What you will do ->
Print, word for word, the stretch of the house pigeon thread between "No, no, I meant" and "so superbly made.", inclusive.

Extract to read ->
* begin *

# Should I Get a House Pigeon?



## Vasp (Jul 25, 2006)

I had a great experience with hand rearing two baby ferals as I'm sure some of you recall, but as they were raised together they have strong instincts that tie them to the wild and so I've decided to build them an outside aviary. I'm almost finished construction.  The aviary is about 9 feet tall, about 5 feet long and 5 feet wide. It's huge. I want to let them enjoy the best of both worlds - the pigeon world where they can get lots of flight time, raise a few babies and enjoy summer rain, and the human world where food will always be right there for them, and where if anything happens someone will be there to make sure they're safe. But I'm wondering if I should raise/partially raise/acquire a just-weaned pigeon to keep as a house pet. 

I have a goose as a house pet as it is, and have had many experiences with diapers, harnesses and the like, and of course the pigeon would have a cage to sleep in and spend time in when I was gone. I've been exchanging emails with an old german owl breeder who lives just 2 hours away from me who would be willing to sell me a young pigeon, or give me eggs for free. I told him I have experience with handfeeding the babies, and have a hovabator turbofan incubator, but I myself am not certain I should go about hand feeding, even though I have raised quite a few squabs now and found it to be an amazing experience. What do you think I should do?

As I type this up, my pigeons Toad and Muffin are kissing, hugging and cuddling like you'd never believe. They're so incredibly cute. Toad just turns to mush when he's in his "daddy mode". However, though I did have the idea of letting this pair sit on a clutch of old german owl eggs, they are very inconsistent and would likely abandon the eggs, as they have before.

Any thoughts?

Thanks, everyone.


----------



## warriec (Feb 2, 2007)

if you mean house pigeon by meaning a recognised breed, by all means go ahead. Please note that you cannot fly the house and the ferals together as the ferals will instinctly go back to where they came from


----------



## Vasp (Jul 25, 2006)

No, no, I meant to raise a pigeon, or get a pigeon, that would instead of being an outside aviary bird be a pet bird that would be kept in a cage, but often in a diaper in the house. I think I'd order a BirdWear (PG Wear) harness from Boni.  They are so superbly made.


----------



## warriec (Feb 2, 2007)

I would keep my bird in a avery.


----------



## joefi2 (Aug 11, 2005)

*Old Timer*

hi i would also keep them in the avery,you can train them two eat out of you hand and if that person has some eggs for you ,make a nesting box about 12high 24 long and about 13 deep have a door on it so you can close then in for a couple of days put a bowl in there with pine nedels or straw they will buld a nest in there and when they lay their eggs get some from the other person whos bird laid around the same time and just switch them.and your avery make shure the coopers cant get in they kill pigeons more then cat,s


----------



## nbdyuknow (Apr 10, 2007)

* end *

Raw records ->
* begin *

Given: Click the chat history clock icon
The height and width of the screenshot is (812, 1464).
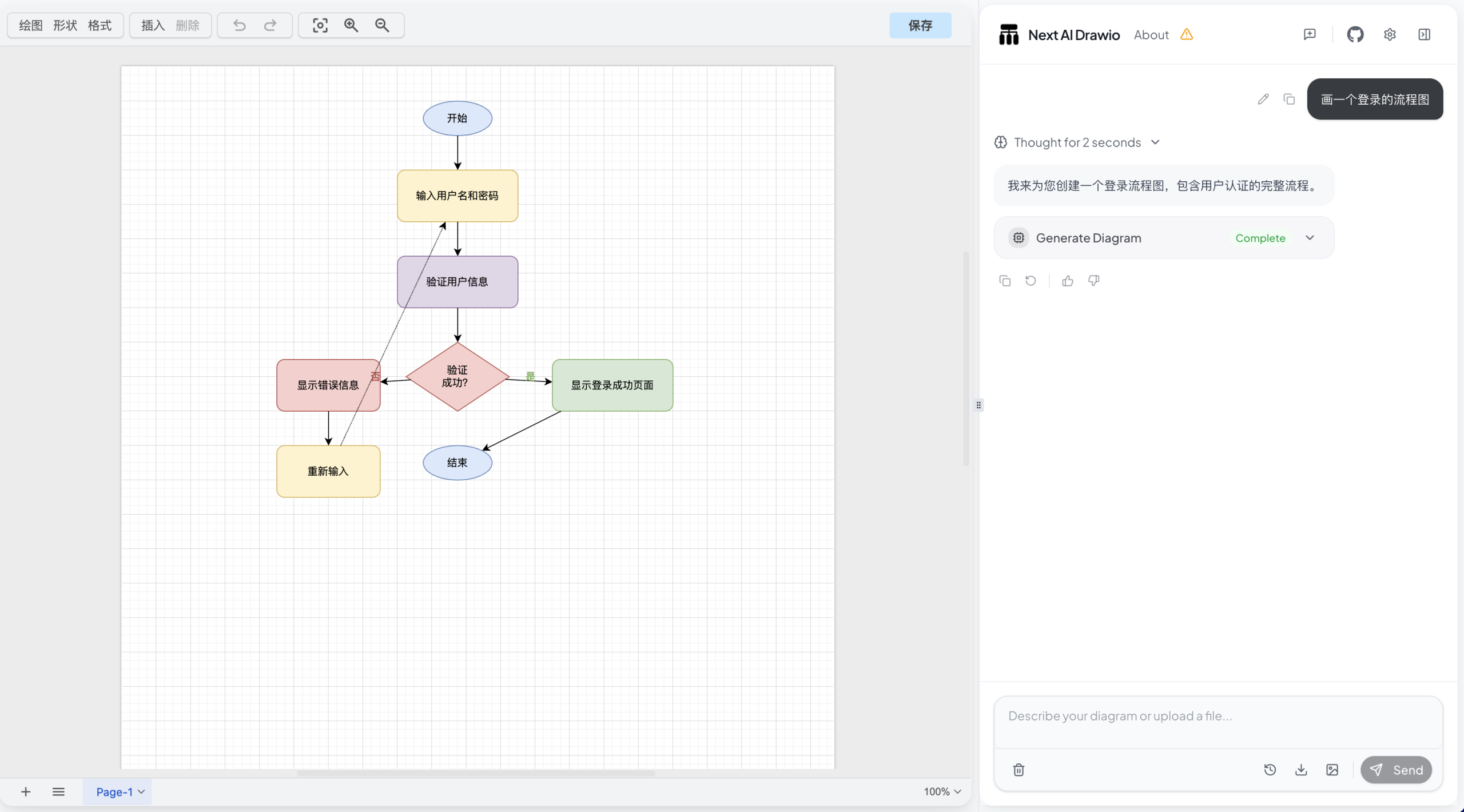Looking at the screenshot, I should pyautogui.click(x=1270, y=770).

* end *
* begin *

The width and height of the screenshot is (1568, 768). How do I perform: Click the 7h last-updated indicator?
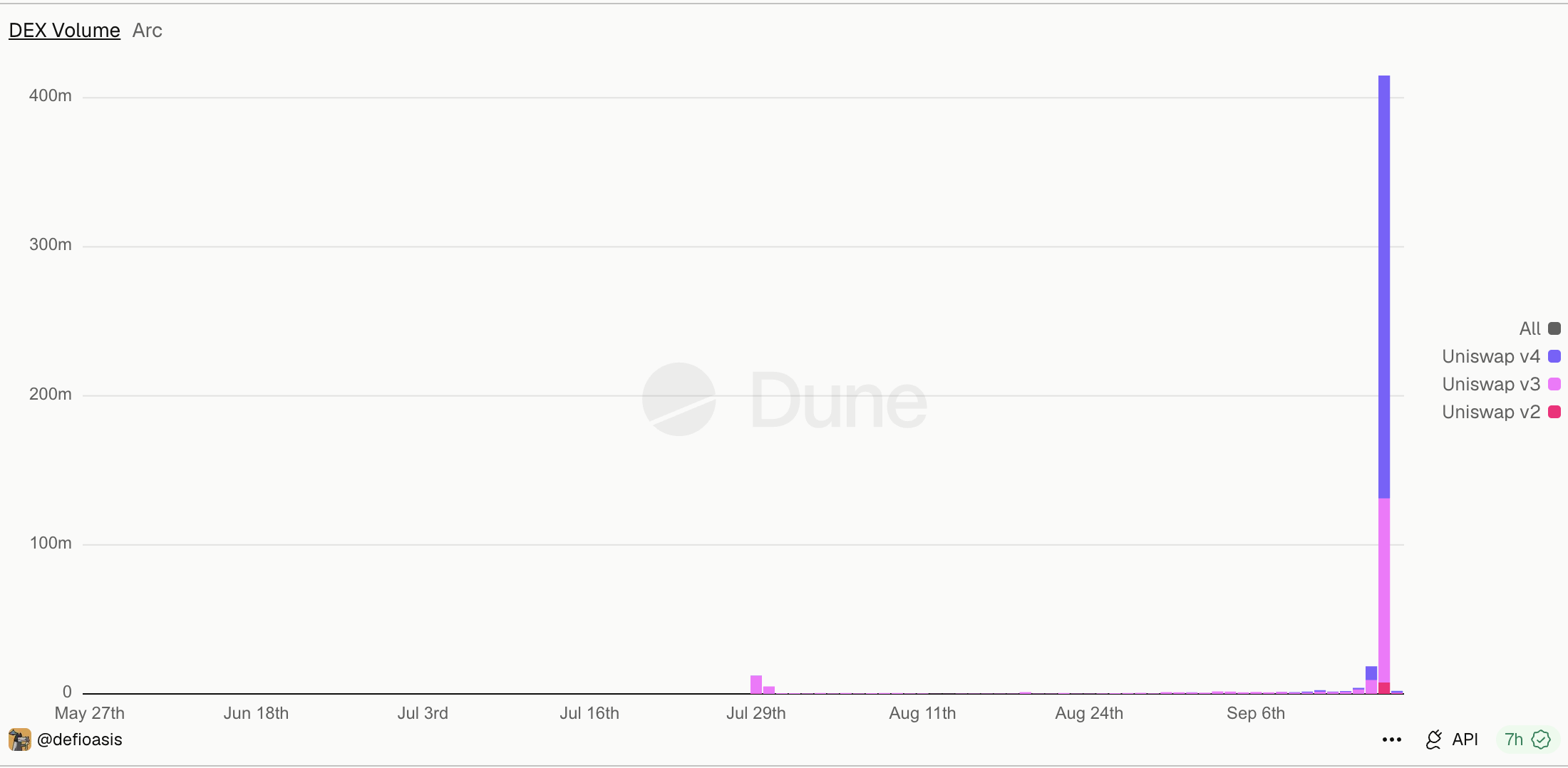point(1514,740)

* end *

Result below ->
No, no, I meant to raise a pigeon, or get a pigeon, that would instead of being an outside aviary bird be a pet bird that would be kept in a cage, but often in a diaper in the house. I think I'd order a BirdWear (PG Wear) harness from Boni.  They are so superbly made.